Last week, the same group of lawmakers – Sens. Dick Durbin, D-Ill., Jack Reed, D-R.I., and Elizabeth Warren, D-Mass. – along with Sen. Barbara Boxer, D-Calif., introduced the Student Loan Borrower Bill of Rights. That legislation aims to ensure struggling borrowers are better informed and treated fairly by loan servicers and colleges, and that they understand all available repayment options.

"Inequality in this country is growing, and if we don't fix our higher education system, opportunities will shrink for all but the most privileged," Warren said in a call with reporters Thursday. "Education is our best chance to level the playing field; otherwise the divide between the wealthy and everyone else will just widen."

Building off that legislation, the Senate group announced plans Thursday to introduce three more bills that respectively would create a $1 billion state-federal partnership to increase grant aid, require colleges and universities with high default rates to repay a percentage of those defaulted loans and give the most struggling borrowers the option to discharge their debt through bankruptcy.

"None of us has to explain how badly broken the current system is," Warren said. "Our kids are getting crushed by student loan debt. So the price has gone up, the kids take on more debt and everyone is in trouble following this. We have to do better."

Ethan Senack, higher education associate for the U.S. Public Interest Research Group -- an organization with student members at 75 college campuses -- said in a statement that more lawmakers need to make a "real commitment to higher education."

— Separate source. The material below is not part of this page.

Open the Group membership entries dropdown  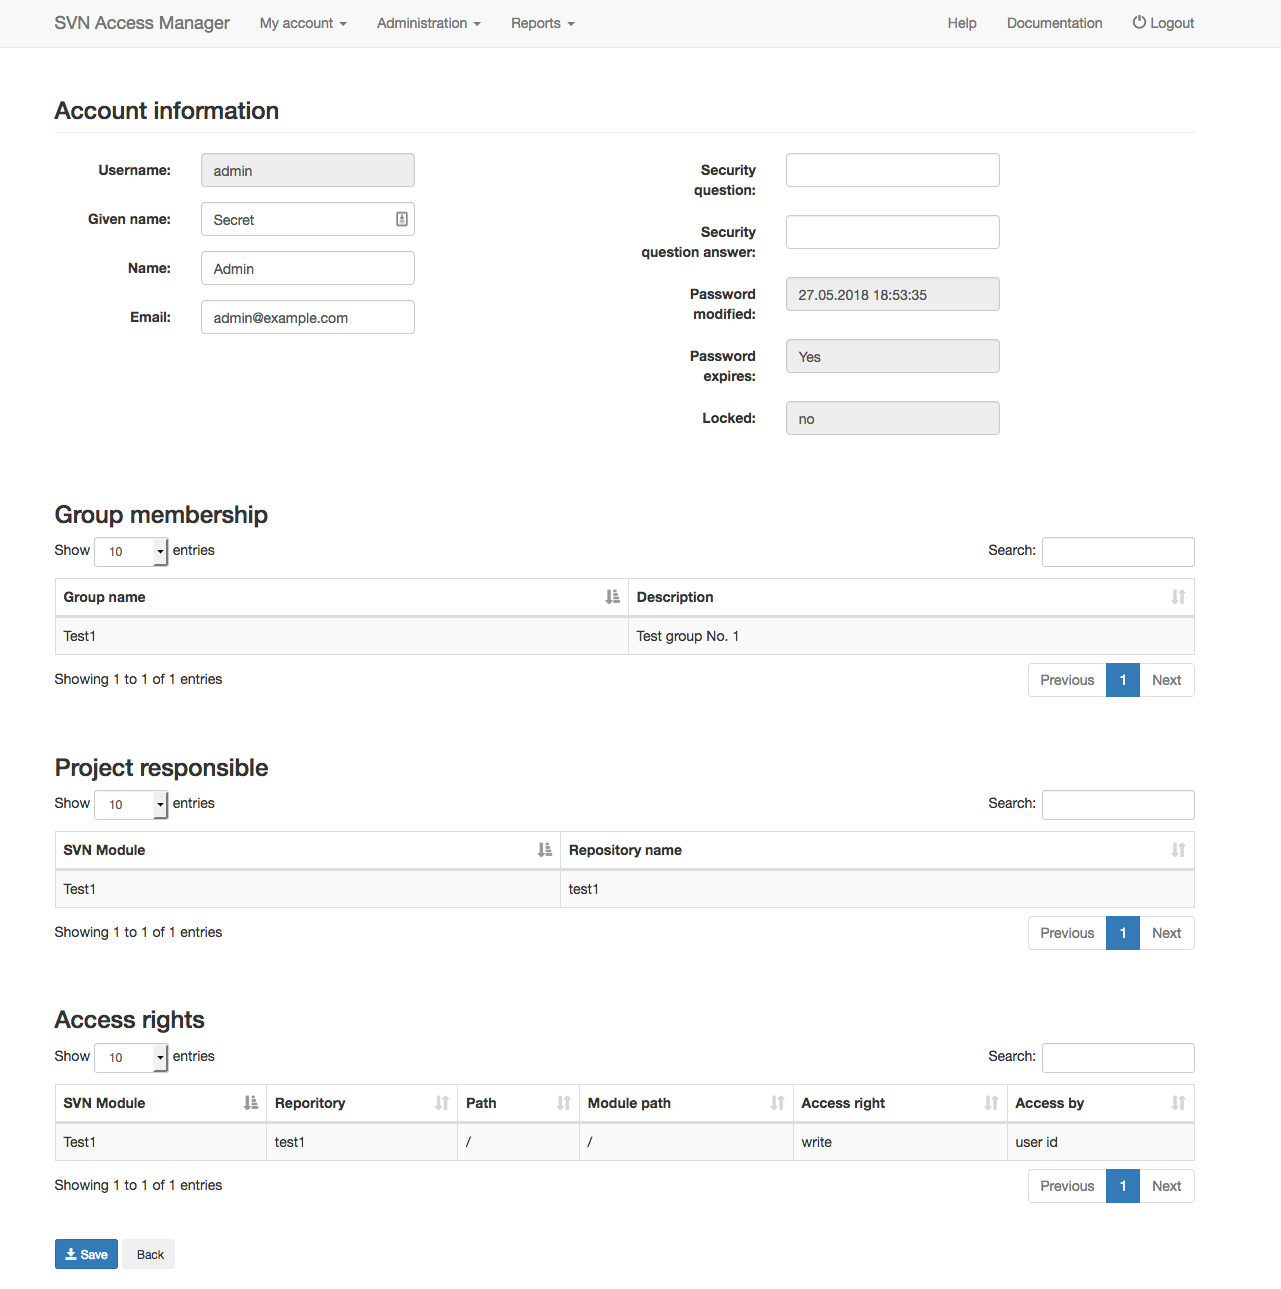coord(131,551)
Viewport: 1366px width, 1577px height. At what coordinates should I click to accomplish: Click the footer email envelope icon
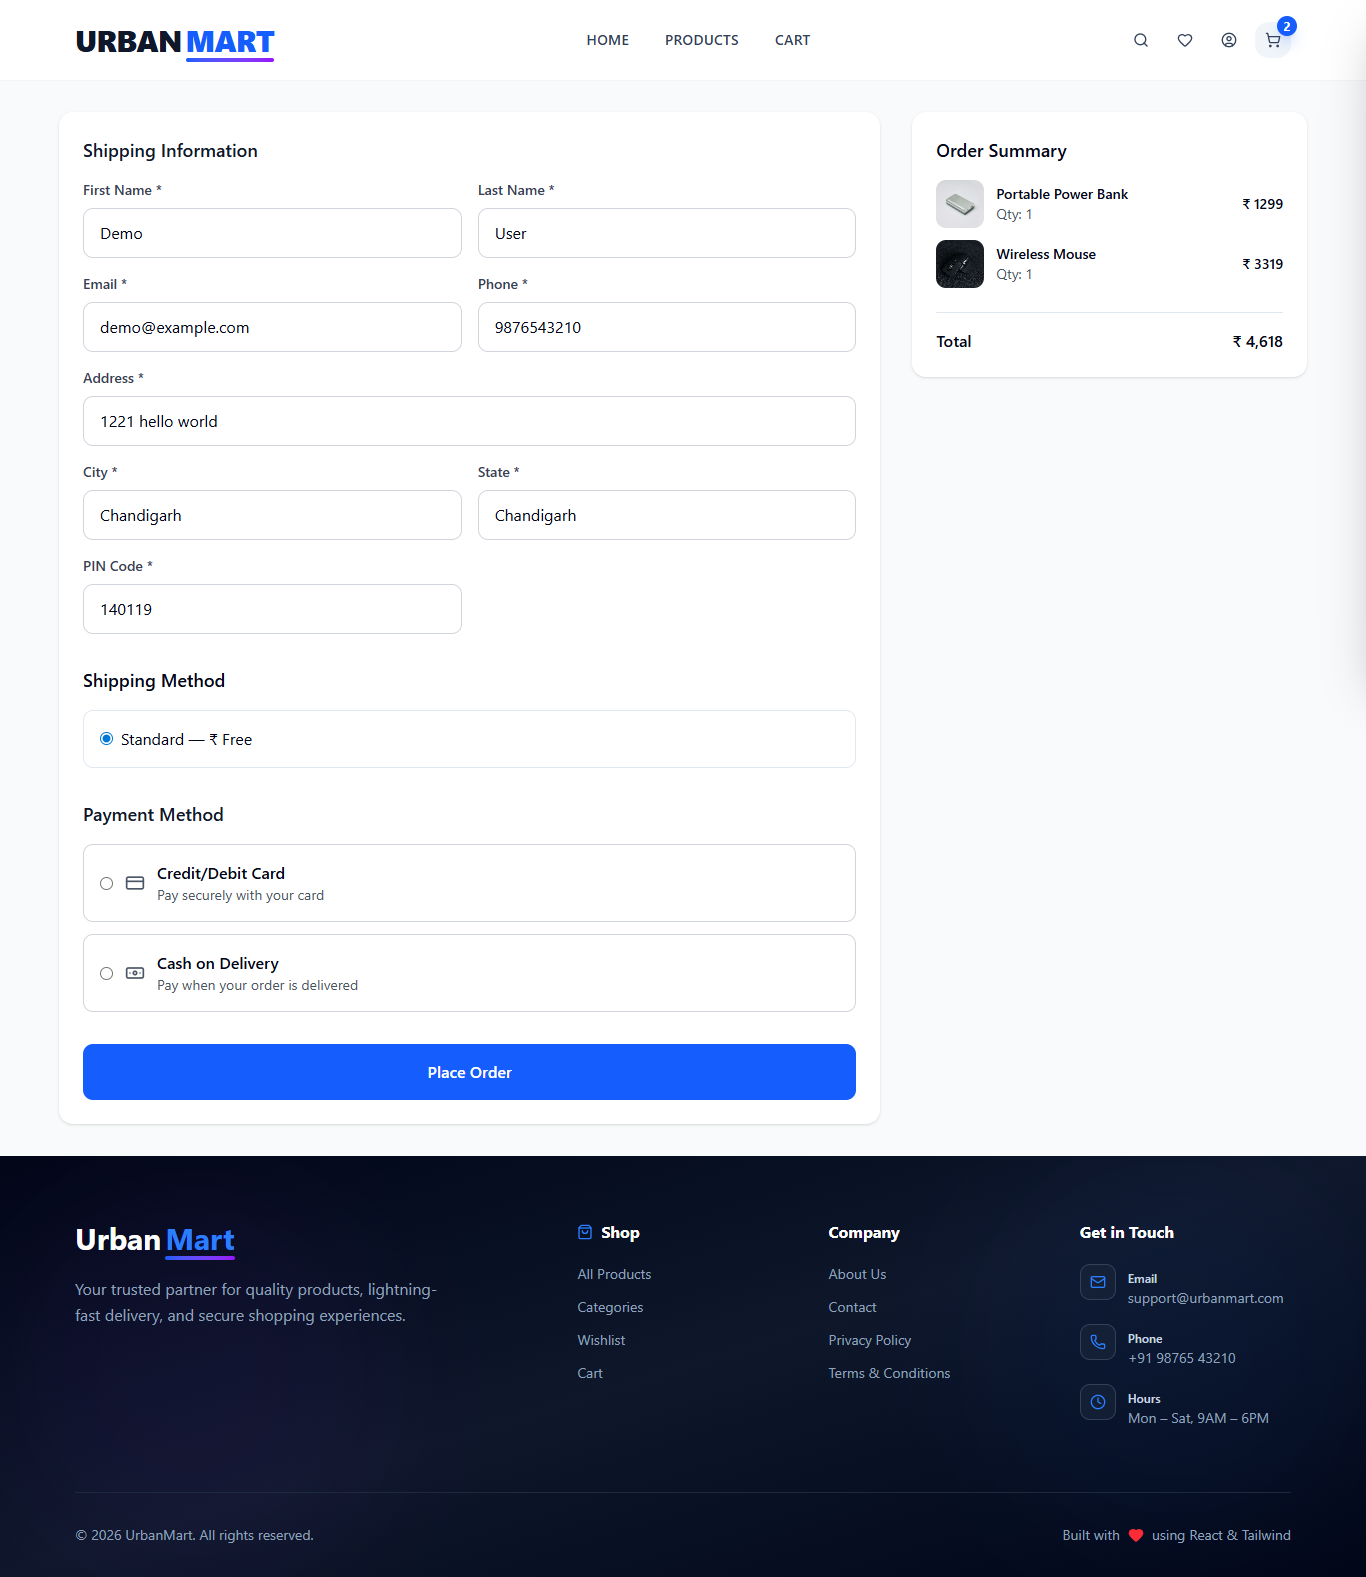click(x=1097, y=1282)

"Right now, young people are trapped between needing a college degree and burying themselves in debt to earn it," Senack said. "As we look forward into 2014, there is tremendous potential to make a difference for students and families that are struggling to afford college."

Reed described his proposal to expand grant aid as a "Race to the Top for higher education." But unlike the Race to the Top federal program aimed at K-12 education, all states would be eligible under the proposal.

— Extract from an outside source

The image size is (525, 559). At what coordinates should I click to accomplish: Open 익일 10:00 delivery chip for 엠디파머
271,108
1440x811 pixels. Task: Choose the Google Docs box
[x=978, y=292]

"Particularly low-income students, if they have grants, they don't have to go into the much more expensive borrowing, where we run into these problems," Reed said. 

[REPORT: Student Loan Companies Profit From Borrower Confusion]

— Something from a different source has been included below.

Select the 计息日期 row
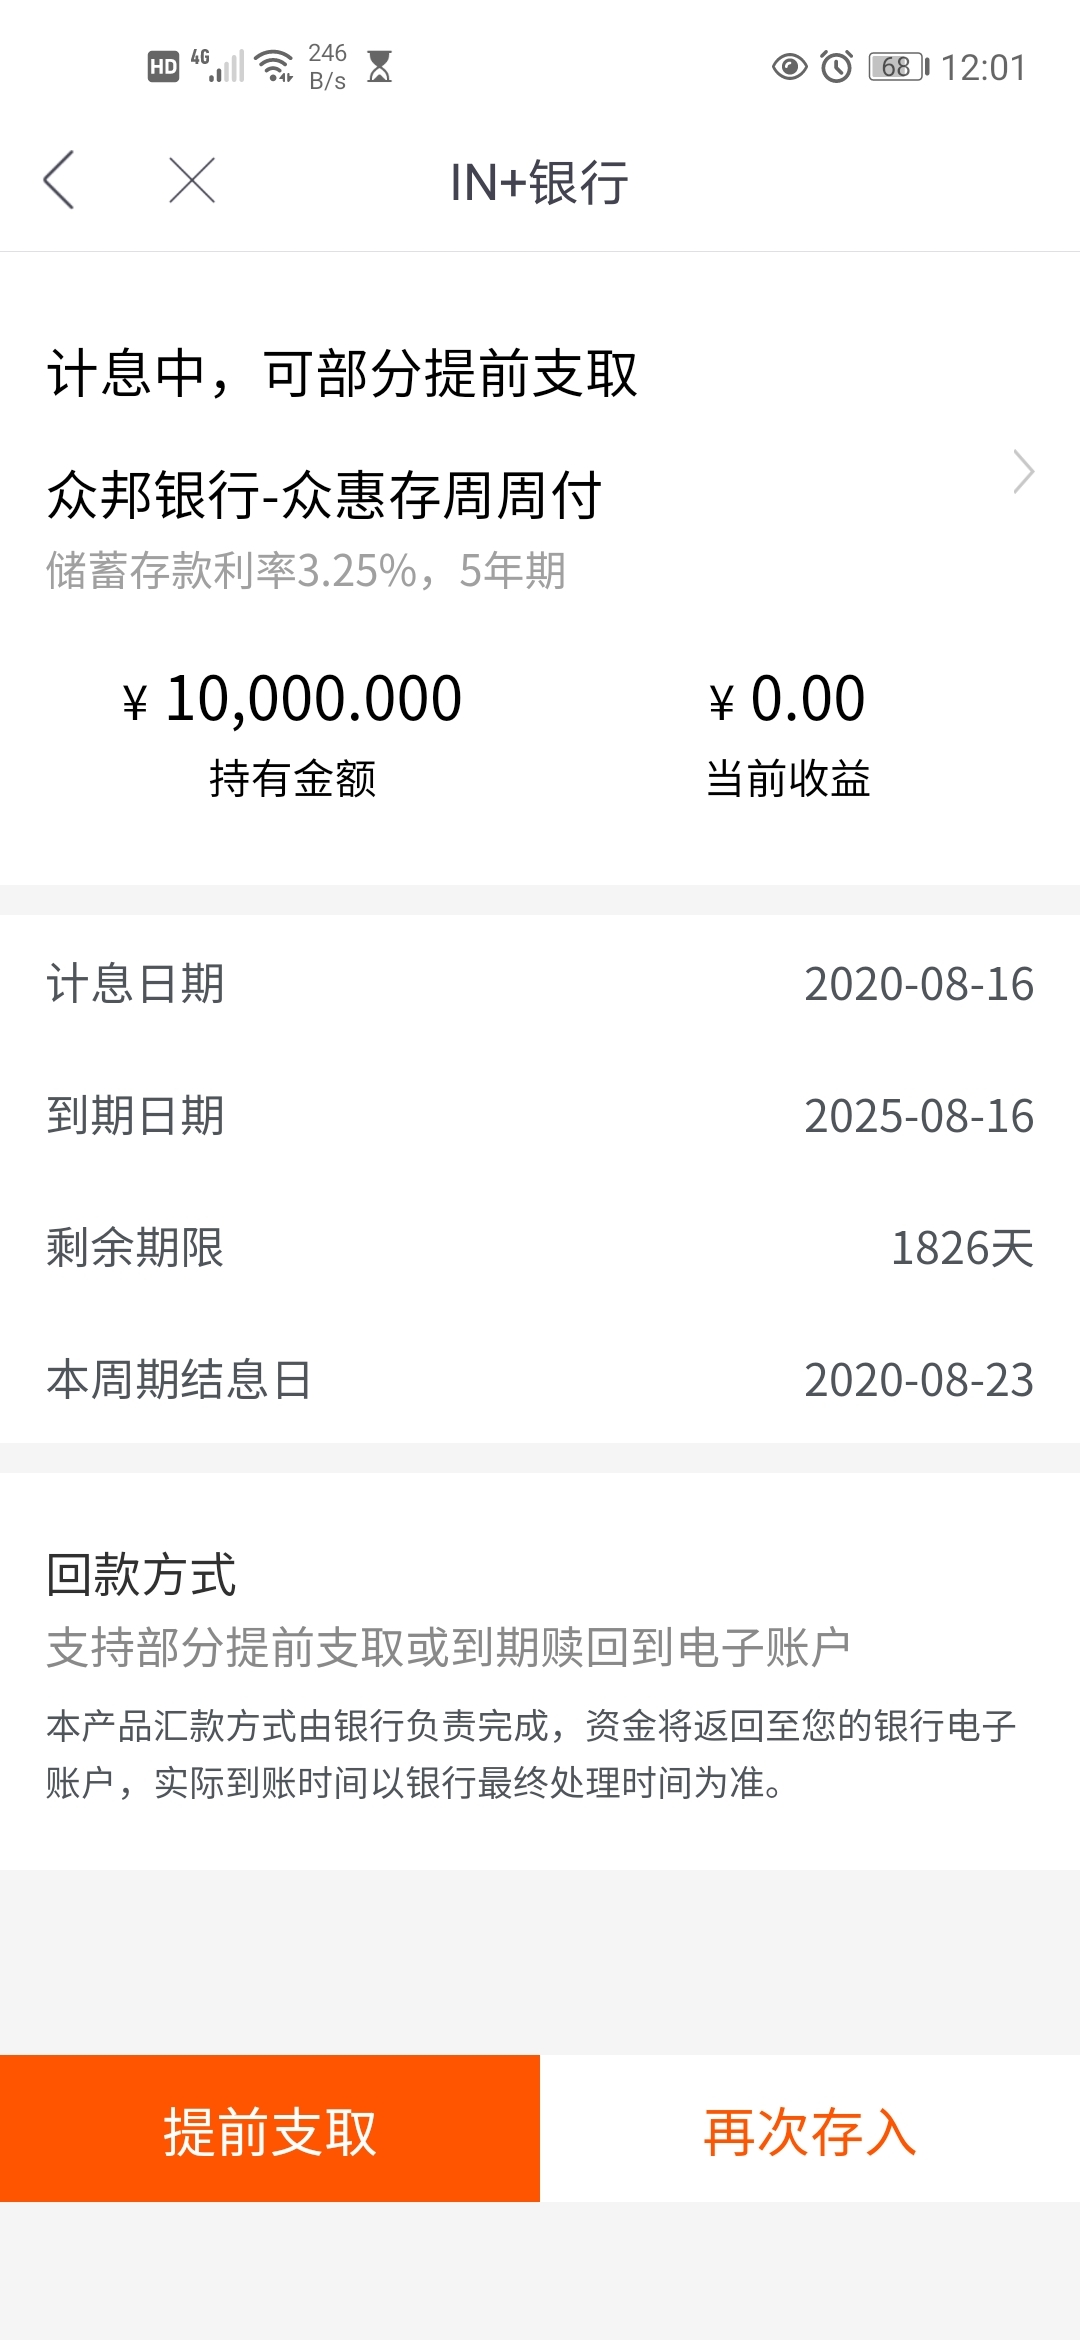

The group's more ambitious Protect Student Borrowers Act would hold colleges and universities accountable for student loan default by requiring schools to repay some percentage of defaulted loans.

"They will have to have skin in the game," Reed said. "They will have to make financial judgments based upon how well-informed and how reliable their graduates are in terms of paying back their student loans. It provides incentives for institutions to take proactive steps to ease student loan debt."

Under that proposal, institutions with more than 25 percent of students taking out loans would be subject to scrutiny. If those institutions have a default rate of below 15 percent, no risk-sharing would be required. But once they cross that threshold, they would be required to contribute funding toward the total amount of defaulted loans.

If the institution's default rate is between 15 percent and 20 percent, Reed said, the college would be required to pay 5 percent of all the defaulted loans.

Not putting colleges completely on the hook for repaying defaulted loans protects them from instances in which students might not be actively looking for employment. But at the same time, holding institutions at least partially accountable helps protect borrowers, says Mike Cagney, co-founder and CEO of the student loan refinancing company Social Finance, Inc.